Romero, Natasha Elizabeth (2009-05). Evaluation of traits associated with bucking bull performance and behavior. Master's Thesis. Thesis uri icon


  • Video and industry data were used to assess the inter-relationships of aggression, delivery, coat color, year of birth, number of outs, buckoff percent and score in rodeo bulls. An evaluation of laterality based on observations of how the individual animals were loaded into chutes at 11 bull riding events showed 63% left-handed delivery and 37% right-handed delivery across all observations (n = 525). There was a similar distribution for aggressiveness (based on whether or not the bull charged after the rider dismounted) with 64% of bulls being non-aggressive and 36% of bulls being aggressive. Significant linear relationships existed between score and number of outs and score and buckoff percentage indicating that experience impacted performance. The correlation between number of outs and buckoff percentage was low to moderate (0.06 to 0.30), depending upon the subset of data evaluated. The r-square value for the analysis of score among all bulls was 0.14; however, the r-square value in the subset of bulls with known sires with more than one son was 0.68 when sire was included in the model.

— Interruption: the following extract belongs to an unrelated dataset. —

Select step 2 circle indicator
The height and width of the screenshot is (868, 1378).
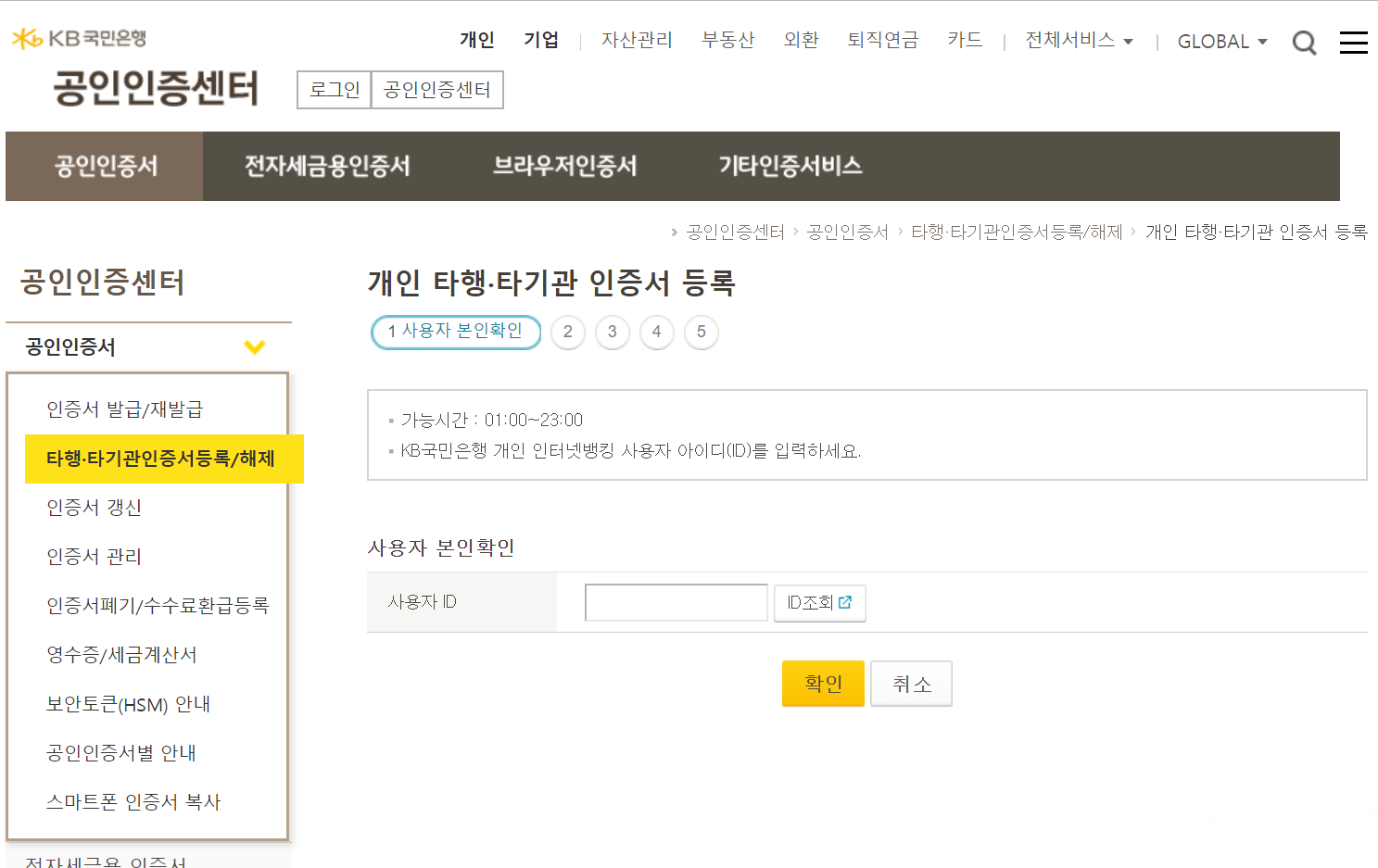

Similar increases in r-square values were observed for 2006 average score, career average score, buckoff percentage, and career buckoff percentage, indicating important genetic influences on these traits and/or their component traits. Investigations into the relationship between performance and aggression may help bucking stock producers improve the selection criteria they use. The current trend within the industry is for several breeders to breed 'hot' or flighty, nervous cattle to achieve higher performing offspring. Given that there was no association between aggression and score based on chi-square test, aggression may be removed from the criteria for using certain animals for breeding purposes. Based on results from this work, if bucking stock breeders want to make genetic changes in these traits, documentation of pedigree information is vital.